I’m a fan of how the warm smell of browned butter fills the kitchen and how these bars bring back cozy weekend memories with family.
Storing Tips
Keep bars at room temp in a sealed container for up to two days to stay soft. For longer, pop them in the fridge and bring them back to room temp before eating to keep the glaze nice. You can also freeze bars wrapped individually for up to three months and thaw them in the fridge overnight.
Substitutions
You could swap the sour cream for Greek yogurt if you want something lighter but moisture will change a bit. For dairy-free, use plant-based butter and milk in the same amounts. If your bananas aren’t super ripe, add a spoon of honey or maple syrup to sweeten it up.
Serving Suggestions
Enjoy the bars warm for melty glaze or cold if you like a firmer texture. Pair with coffee or tea for a nice afternoon treat. Toss in chopped nuts or chocolate chips into the batter if you want more crunch and flavor.
This turns simple ingredients into a warm, delicious treat that’s easy to make and hard to forget.

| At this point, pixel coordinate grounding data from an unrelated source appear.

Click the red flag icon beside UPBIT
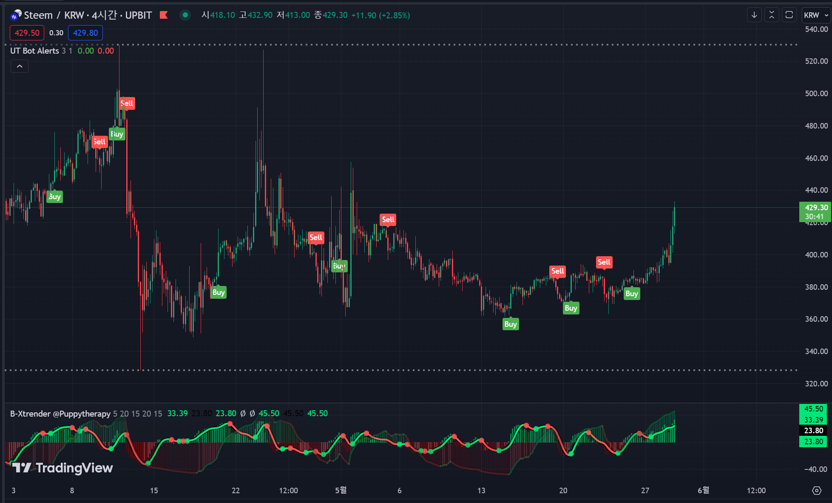The height and width of the screenshot is (503, 832). click(164, 15)
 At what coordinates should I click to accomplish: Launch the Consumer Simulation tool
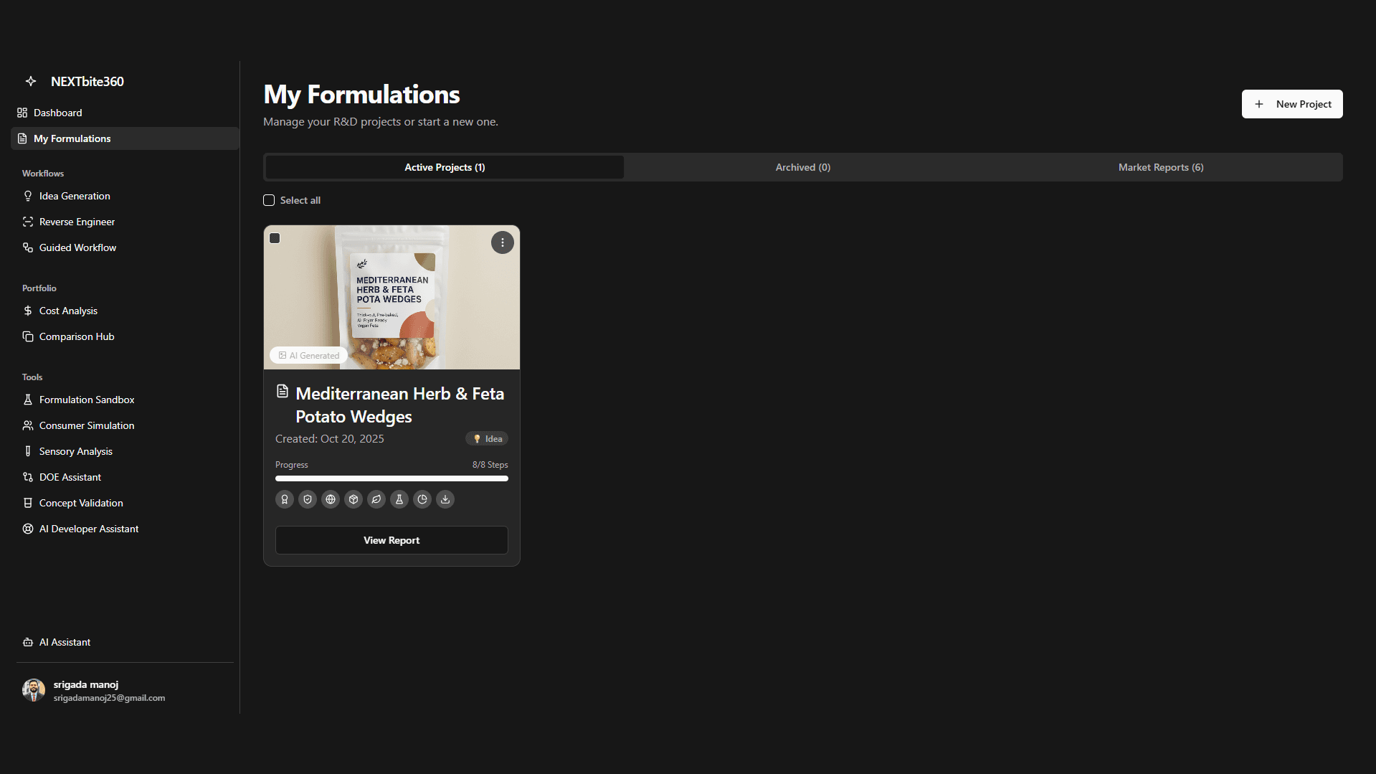[86, 425]
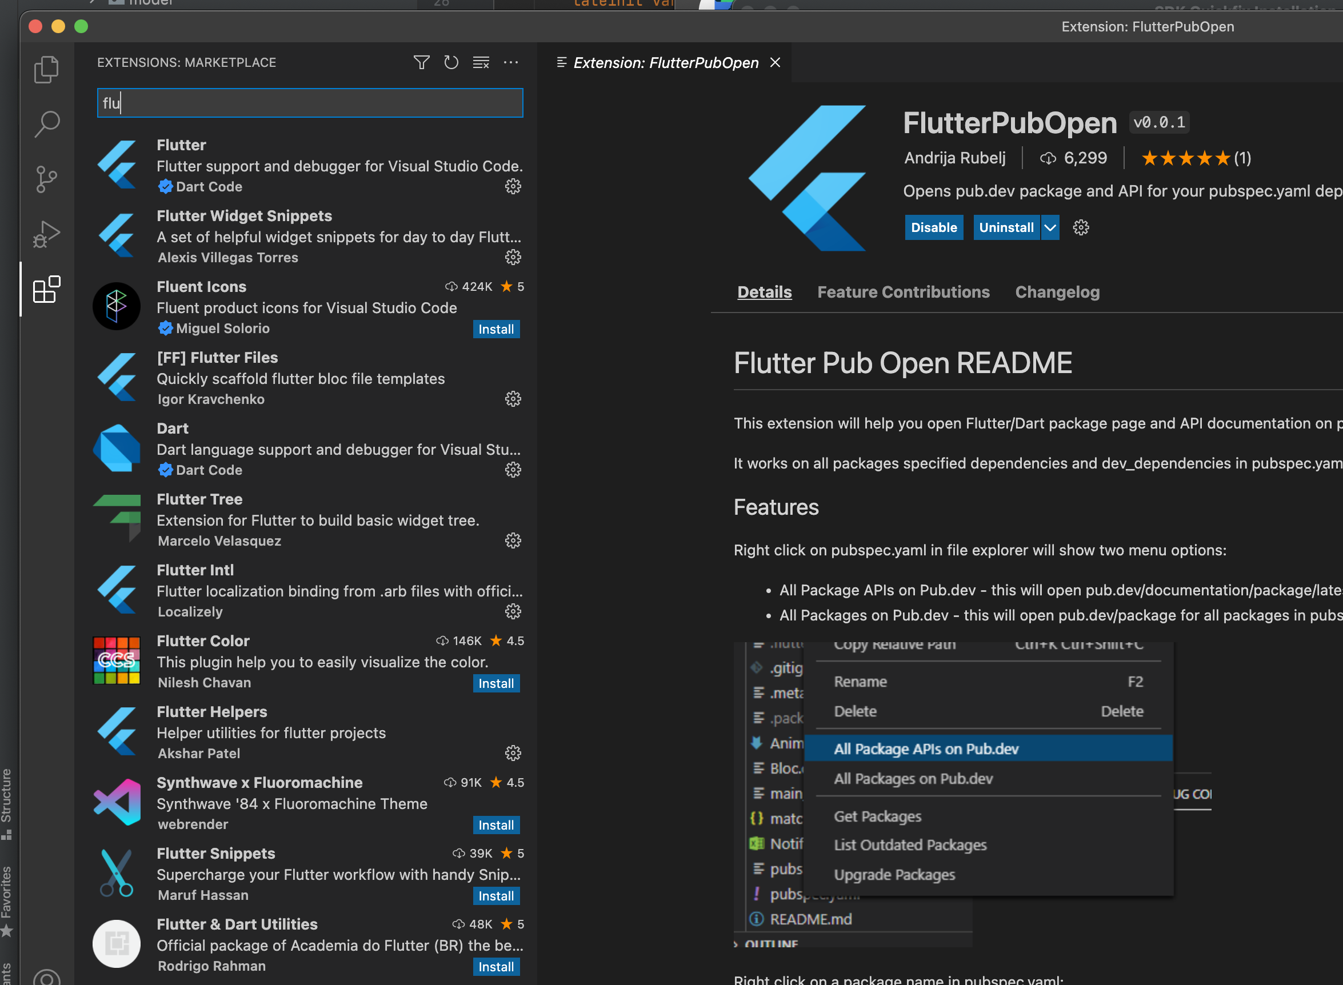This screenshot has height=985, width=1343.
Task: Open Views and More Actions ellipsis menu
Action: point(510,63)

Frequently Asked Cooking Questions
- → What makes the banana bars moist?
The bars get their soft, moist texture from ripe bananas and sour cream mixed into the batter.
- → How do you make brown butter icing?
Heat butter over medium until golden bits appear, then mix it with powdered sugar and vanilla until smooth and creamy.

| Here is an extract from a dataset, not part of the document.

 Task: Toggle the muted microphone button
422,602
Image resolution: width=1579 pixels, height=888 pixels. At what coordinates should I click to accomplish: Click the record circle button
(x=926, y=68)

- → Can I use frozen bananas for the bars?
Absolutely. Just thaw fully and squeeze out extra liquid before mashing so the batter turns out right.
- → Why is parchment paper recommended for baking?
It stops the bars from sticking and helps you lift them out easily when they're done baking.
- → How long should the bars cool before icing?
Wait about 10 to 15 minutes so the icing sets nicely without melting too much.
- → What texture should the batter have before baking?
It should be smooth with no flour visible but don’t overmix to keep the bars soft.